Joaquin Phoenix arbore le bicorne de l’empereur pour le très ambitieux Napoléon de Ridley Scott, un pari à près de 200 millions de dollars qui tente de mêler batailles homériques et vie sentimentale de Bonaparte et a droit à une sortie mondiale mercredi.
En 2h39, ce film à grand spectacle retrace le destin de cette figure de l’histoire française et européenne, depuis la Révolution française jusqu’à son exil à Saint-Hélène. Et insiste sur l’amour éperdu du Corse pour Joséphine, sa première épouse, incarnée par Vanessa Kirby. Production anglo-saxonne oblige, c’est dans la langue de la «perfide Albion» que sont tournées les pages de l’histoire de France. Y compris lorsque Tahar Rahim interprète un personnage clé de la Révolution, puis du Directoire, Paul Barras. Cinéaste de la démesure, féru d’histoire, le réalisateur de Gladiator, Blade Runner, Thelma et Louise, et créateur d’ Alien, avoue être captivé par le destin d’un dirigeant ivre de conquêtes, qui a mis l’Europe à feu et à sang.
«Sang versé»
«Clairement, l’homme a fasciné le monde, en tant que dirigeant, diplomate, guerrier, politique, et bien sûr comme dictateur. La dictature implique que du sang soit versé», a expliqué Ridley Scott lors d’une table ronde à Paris. Deux cents ans après sa mort, le Corse reste une figure clivante, certains louant son art de la guerre et d’autres dénonçant les millions de morts des campagnes napoléoniennes ou le qualifiant de fossoyeur de la Révolution. Le film refuse de trancher.
C’est évidemment à Paris, à deux pas du tombeau de Napoléon aux Invalides, qu’a été organisée l’avant-première mondiale de cette superproduction, en compagnie des acteurs. Une première depuis la grève des acteurs hollywoodiens qui a pris fin début novembre.
Avec Napoléon, Ridley Scott, dont certains films sont devenus des classiques mais qui n’a plus connu de succès marquant depuis Seul sur Mars en 2015 avec Matt Damon, joue gros. A 85 ans, c’est l’une de ses dernières chances de s’inscrire dans les pas de légendes du cinéma : Abel Gance, en 1927, avec une fresque de sept heures sur l’empereur français entrée dans l’histoire du 7e art, mais aussi Stanley Kubrick.
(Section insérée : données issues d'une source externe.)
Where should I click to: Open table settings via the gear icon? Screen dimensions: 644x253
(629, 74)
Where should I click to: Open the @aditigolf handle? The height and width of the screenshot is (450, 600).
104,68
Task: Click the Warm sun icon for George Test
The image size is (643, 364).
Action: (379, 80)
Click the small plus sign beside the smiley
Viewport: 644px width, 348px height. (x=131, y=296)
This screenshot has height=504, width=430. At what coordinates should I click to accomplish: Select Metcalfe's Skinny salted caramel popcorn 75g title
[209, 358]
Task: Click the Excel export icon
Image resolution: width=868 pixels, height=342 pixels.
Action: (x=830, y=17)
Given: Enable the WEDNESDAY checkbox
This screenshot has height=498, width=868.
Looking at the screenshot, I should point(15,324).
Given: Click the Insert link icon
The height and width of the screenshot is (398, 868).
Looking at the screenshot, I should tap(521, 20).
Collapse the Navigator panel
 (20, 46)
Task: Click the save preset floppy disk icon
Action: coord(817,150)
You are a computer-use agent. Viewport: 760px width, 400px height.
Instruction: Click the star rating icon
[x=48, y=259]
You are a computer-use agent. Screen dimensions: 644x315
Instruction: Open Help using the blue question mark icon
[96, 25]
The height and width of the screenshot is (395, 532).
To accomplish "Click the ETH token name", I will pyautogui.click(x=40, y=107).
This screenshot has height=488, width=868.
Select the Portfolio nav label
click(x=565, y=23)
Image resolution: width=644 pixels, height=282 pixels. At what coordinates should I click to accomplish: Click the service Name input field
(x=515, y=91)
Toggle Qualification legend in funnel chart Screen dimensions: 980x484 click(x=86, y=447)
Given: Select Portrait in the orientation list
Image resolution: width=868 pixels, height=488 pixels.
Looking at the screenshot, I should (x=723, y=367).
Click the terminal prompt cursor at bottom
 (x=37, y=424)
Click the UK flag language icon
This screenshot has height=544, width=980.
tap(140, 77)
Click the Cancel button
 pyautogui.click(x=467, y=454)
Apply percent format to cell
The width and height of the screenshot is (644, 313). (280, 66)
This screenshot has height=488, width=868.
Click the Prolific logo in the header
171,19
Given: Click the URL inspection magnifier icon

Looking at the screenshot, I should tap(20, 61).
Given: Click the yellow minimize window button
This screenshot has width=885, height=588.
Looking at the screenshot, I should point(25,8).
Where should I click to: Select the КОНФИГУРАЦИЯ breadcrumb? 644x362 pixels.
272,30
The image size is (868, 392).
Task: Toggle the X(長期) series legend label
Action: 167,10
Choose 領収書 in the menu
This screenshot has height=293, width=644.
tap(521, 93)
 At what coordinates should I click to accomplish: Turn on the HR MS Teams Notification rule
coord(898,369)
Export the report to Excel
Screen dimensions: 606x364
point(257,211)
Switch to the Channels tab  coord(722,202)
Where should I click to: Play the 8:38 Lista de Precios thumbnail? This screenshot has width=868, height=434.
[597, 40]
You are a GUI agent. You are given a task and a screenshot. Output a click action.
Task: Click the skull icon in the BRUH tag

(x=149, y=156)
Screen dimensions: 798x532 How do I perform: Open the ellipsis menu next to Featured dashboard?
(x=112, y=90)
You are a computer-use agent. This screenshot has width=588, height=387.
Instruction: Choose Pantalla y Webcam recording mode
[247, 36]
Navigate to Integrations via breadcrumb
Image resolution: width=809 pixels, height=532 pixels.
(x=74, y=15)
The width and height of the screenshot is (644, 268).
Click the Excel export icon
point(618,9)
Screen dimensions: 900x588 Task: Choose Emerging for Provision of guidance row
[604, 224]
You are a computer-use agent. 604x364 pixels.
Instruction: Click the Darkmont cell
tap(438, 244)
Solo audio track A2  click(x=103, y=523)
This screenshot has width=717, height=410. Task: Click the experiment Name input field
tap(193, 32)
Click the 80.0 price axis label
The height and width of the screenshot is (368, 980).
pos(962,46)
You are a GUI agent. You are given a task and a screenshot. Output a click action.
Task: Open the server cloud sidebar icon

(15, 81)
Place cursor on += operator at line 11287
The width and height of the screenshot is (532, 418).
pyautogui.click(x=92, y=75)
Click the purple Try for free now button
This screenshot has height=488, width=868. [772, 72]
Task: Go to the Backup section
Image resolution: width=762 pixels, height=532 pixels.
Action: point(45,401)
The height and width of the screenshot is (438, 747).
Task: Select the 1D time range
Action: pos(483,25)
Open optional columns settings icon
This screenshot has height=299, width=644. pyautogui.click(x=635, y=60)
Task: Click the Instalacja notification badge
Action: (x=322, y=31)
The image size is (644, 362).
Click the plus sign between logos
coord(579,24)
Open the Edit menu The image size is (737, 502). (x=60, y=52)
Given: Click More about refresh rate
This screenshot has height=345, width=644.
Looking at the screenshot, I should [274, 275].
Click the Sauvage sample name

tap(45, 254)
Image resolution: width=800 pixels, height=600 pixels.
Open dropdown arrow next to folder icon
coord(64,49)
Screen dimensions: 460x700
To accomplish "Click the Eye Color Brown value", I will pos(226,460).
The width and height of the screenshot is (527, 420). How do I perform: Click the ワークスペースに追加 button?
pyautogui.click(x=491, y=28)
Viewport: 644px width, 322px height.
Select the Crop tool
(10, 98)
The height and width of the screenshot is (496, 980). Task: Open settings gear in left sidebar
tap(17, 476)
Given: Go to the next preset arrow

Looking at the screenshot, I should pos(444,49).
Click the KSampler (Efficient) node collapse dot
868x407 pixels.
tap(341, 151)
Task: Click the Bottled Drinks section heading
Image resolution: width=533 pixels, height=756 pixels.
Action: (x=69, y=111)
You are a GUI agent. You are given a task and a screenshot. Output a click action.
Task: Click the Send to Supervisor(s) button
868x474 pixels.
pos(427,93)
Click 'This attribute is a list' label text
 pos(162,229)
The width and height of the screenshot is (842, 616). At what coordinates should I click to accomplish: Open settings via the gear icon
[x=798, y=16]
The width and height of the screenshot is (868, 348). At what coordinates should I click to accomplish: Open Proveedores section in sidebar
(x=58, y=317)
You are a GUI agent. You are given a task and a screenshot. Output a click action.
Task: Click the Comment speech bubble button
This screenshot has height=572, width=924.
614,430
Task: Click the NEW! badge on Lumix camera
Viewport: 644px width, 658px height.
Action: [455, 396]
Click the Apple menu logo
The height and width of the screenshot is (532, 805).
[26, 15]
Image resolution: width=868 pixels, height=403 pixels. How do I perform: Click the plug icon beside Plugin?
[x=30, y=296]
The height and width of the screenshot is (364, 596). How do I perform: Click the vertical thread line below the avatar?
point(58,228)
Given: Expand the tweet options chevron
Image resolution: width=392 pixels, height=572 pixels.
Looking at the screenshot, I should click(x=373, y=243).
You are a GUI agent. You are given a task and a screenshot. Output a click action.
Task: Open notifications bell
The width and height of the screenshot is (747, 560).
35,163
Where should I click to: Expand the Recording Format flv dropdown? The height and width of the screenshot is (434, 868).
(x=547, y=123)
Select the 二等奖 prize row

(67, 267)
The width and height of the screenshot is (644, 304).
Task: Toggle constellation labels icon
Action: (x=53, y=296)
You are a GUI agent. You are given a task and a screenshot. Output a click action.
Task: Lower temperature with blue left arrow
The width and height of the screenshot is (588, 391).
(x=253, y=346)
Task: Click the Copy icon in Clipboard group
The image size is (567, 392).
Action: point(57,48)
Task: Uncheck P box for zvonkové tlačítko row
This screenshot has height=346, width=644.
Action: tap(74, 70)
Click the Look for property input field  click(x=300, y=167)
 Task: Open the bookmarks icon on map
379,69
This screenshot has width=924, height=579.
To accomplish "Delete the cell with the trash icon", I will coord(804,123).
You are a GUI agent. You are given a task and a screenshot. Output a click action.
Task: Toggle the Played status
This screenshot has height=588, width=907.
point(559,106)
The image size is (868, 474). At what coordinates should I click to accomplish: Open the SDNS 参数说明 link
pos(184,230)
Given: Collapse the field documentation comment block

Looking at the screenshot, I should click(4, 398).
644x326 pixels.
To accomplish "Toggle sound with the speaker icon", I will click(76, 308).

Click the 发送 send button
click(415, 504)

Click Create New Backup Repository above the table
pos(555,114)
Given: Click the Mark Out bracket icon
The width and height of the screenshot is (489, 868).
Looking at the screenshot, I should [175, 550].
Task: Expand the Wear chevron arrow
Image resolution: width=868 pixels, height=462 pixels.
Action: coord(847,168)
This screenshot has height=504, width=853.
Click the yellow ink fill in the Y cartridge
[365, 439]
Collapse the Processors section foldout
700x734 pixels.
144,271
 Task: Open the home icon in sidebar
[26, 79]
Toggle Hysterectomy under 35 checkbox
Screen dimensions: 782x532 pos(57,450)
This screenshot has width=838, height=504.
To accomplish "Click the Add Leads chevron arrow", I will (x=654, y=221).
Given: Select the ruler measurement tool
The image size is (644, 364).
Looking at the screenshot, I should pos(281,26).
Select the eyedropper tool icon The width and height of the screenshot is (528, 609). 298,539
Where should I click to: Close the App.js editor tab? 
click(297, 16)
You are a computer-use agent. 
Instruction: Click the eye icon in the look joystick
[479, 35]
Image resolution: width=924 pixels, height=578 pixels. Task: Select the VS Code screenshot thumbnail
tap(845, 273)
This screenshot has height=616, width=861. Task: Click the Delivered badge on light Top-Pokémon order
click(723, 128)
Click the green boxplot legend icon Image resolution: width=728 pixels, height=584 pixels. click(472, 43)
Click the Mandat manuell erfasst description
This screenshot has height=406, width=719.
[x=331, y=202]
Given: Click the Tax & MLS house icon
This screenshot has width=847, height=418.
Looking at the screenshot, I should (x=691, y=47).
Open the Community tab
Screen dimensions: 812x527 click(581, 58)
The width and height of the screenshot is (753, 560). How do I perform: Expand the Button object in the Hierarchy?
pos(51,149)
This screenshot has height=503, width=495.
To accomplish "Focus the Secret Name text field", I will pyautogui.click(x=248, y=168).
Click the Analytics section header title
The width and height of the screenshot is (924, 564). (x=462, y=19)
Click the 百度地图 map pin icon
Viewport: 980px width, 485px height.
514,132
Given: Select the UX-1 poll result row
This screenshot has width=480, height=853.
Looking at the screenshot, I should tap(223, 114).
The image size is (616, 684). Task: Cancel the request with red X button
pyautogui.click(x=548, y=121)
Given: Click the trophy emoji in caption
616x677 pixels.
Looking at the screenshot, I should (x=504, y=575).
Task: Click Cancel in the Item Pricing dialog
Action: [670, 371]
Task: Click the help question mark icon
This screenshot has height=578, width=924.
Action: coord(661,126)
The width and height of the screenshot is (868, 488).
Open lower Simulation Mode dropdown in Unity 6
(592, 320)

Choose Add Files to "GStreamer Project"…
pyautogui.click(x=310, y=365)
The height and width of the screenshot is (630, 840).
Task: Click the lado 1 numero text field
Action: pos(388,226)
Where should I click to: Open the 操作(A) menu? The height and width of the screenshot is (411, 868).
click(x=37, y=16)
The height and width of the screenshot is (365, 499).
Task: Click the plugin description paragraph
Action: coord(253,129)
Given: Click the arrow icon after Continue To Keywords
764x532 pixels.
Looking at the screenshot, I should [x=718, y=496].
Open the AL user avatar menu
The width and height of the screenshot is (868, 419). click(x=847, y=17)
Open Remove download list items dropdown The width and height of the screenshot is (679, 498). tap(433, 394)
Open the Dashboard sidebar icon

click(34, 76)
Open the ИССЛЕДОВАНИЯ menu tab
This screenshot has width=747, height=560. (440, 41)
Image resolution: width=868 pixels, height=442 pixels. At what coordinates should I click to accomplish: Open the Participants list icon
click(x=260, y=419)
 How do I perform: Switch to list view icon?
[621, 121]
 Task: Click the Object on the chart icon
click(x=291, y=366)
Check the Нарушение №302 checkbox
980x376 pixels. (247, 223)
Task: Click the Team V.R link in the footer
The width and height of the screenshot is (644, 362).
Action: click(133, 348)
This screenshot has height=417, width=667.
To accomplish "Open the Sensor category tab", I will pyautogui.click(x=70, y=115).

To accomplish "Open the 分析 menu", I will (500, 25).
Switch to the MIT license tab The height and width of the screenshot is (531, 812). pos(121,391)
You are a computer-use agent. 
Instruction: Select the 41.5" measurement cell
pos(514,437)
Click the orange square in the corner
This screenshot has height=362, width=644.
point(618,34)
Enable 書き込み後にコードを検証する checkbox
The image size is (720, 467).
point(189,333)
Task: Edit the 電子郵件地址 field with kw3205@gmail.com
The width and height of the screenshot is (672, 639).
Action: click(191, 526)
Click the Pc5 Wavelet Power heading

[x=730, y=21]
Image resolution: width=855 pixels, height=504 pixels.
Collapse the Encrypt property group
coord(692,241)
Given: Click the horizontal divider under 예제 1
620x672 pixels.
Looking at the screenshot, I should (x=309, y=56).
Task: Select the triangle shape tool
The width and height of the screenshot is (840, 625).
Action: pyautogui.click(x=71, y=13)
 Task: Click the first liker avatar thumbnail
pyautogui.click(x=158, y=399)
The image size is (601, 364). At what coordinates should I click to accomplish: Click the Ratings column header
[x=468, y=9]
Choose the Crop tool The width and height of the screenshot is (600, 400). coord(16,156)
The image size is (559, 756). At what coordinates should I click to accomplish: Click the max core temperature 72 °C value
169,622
Le réalisateur de 2001, l’odyssée de l’espace et Orange Mécanique rêvait de tourner un Napoléon grandiose. Projet démesuré qu’il n’a pas pu mener à son terme avant son décès en 1999, mais dont le scénario demeure. Celui que met en images Ridley Scott suit Napoléon jusqu’à Moscou en proie aux flammes. Et s’autorise quelques libertés avec l’Histoire, Bonaparte assistant par exemple à la décapitation de Marie-Antoinette ou faisant tirer sur les Pyramides.
«Presque touchant»
Pour ressusciter en grande pompe la geste napoléonienne, des débuts avec la prise de Toulon à Waterloo en passant par Austerlitz, le réalisateur a pu compter sur les poches profondes d’Apple. Contrairement à Netflix, la firme à la pomme sort ses longs métrages en salles. Après avoir produit Martin Scorsese («Killers of the Flower Moon»), Apple se paye avec Ridley Scott un autre réalisateur qui compte. Pour plus de réalisme, le film a été tourné en grande partie en décors naturels, au Royaume-Uni.
L’argent se voit à l’écran, notamment avec une scène d’anthologie à Austerlitz, où Napoléon fait tirer au canon sur la cavalerie ennemie, noyée au fond d’un lac gelé.
Au parcours militaire de Napoléon, Ridley Scott veut ajouter une dimension sentimentale, en insistant longuement sur la relation entre Bonaparte et Joséphine. Le rôle est tenu par Vanessa Kirby, révélée en princesse Margaret dans la série The Crown et qui apporte une touche de modernité bienvenue au personnage - et au film. «Leur psychologie, à chacun d’eux, était tellement fascinante.
Au final, c’est comme si je ne les avais jamais vraiment compris», a déclaré Vanessa Kirby. «Ils étaient inexorablement attirés l’un vers l’autre, mais cela ne m’a jamais semblé sain et calme. C’était une obsession.»